Abstract: Fe$M_2X_4$ spinels, where $M$ is a transition metal and $X$ is oxygen or sulfur, are candidate materials for spin filters, one of the key devices in spintronics. We present here a computational study of the inversion thermodynamics and the electronic structure of these (thio)spinels for $M=$ Cr, Mn, Co, Ni, using calculations based on the density functional theory with on-site Hubbard corrections (DFT+$U$). The analysis of the configurational free energies shows that different behaviour is expected for the equilibrium cation distributions in these structures: FeCr$_2X_4$ and FeMn$_2$S$_4$ are fully normal, FeNi$_2X_4$ and FeCo$_2$S$_4$ are intermediate, and FeCo$_2$O$_4$ and FeMn$_2$O$_4$ are fully inverted. We have analyzed the role played by the size of the ions and by the crystal field stabilization effects in determining the equilibrium inversion degree. We also discuss how the electronic and magnetic structure of these spinels is modified by the degree of inversion, assuming that this could be varied from the equilibrium value. We have obtained electronic densities of states for the completely normal and completely inverse cation distribution of each compound.
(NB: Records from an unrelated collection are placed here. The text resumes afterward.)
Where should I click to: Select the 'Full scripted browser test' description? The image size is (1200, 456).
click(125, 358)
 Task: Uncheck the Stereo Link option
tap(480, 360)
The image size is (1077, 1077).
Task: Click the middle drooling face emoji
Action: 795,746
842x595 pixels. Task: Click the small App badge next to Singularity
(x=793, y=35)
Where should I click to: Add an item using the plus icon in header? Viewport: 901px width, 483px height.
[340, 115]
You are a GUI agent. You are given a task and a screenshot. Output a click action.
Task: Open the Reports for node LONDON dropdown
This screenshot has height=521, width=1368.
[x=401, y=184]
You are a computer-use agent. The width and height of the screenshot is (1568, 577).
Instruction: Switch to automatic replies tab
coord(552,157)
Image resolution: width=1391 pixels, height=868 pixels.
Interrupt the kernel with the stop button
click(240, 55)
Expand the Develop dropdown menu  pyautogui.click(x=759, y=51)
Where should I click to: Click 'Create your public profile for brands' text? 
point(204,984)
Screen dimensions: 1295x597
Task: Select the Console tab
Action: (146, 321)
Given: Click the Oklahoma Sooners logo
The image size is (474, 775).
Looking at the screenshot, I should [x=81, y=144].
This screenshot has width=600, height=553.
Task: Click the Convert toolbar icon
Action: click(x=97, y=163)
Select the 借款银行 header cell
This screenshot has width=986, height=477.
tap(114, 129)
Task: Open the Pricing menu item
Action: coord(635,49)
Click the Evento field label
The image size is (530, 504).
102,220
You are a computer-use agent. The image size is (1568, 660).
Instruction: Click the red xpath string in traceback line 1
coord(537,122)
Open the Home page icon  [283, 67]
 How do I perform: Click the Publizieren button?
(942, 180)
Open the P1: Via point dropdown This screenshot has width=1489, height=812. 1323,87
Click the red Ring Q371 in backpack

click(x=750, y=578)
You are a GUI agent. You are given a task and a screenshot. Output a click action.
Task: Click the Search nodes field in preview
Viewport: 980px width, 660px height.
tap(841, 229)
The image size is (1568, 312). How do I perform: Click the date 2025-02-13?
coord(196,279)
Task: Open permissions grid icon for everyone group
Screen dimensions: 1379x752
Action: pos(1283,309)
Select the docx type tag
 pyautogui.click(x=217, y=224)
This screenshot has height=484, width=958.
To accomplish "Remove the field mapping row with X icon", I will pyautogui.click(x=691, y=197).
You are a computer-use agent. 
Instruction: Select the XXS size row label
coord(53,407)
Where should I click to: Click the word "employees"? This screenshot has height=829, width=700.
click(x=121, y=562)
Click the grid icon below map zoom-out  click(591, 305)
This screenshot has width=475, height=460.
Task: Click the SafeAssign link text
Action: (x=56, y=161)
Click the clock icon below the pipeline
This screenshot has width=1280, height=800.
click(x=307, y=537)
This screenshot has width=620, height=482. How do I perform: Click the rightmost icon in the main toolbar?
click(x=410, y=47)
FeCr$_2X_4$, FeMn$_2X_4$, FeCo$_2$O$_4$ and FeNi$_2$O$_4$ are half-metals in the ferrimagnetic state when Fe is in tetrahedral positions. When $M$ is filling the tetrahedral positions, the Cr-containing compounds and FeMn$_2$O$_4$ are half-metallic systems, while the Co and Ni spinels are insulators. The Co and Ni sulfide counterparts are metallic for any inversion degree together with the inverse FeMn$_2$S$_4$. Our calculations suggest that the spin filtering properties of the Fe$M_2X_4$ (thio)spinels could be modified via the control of the cation distribution through variations in the synthesis conditions.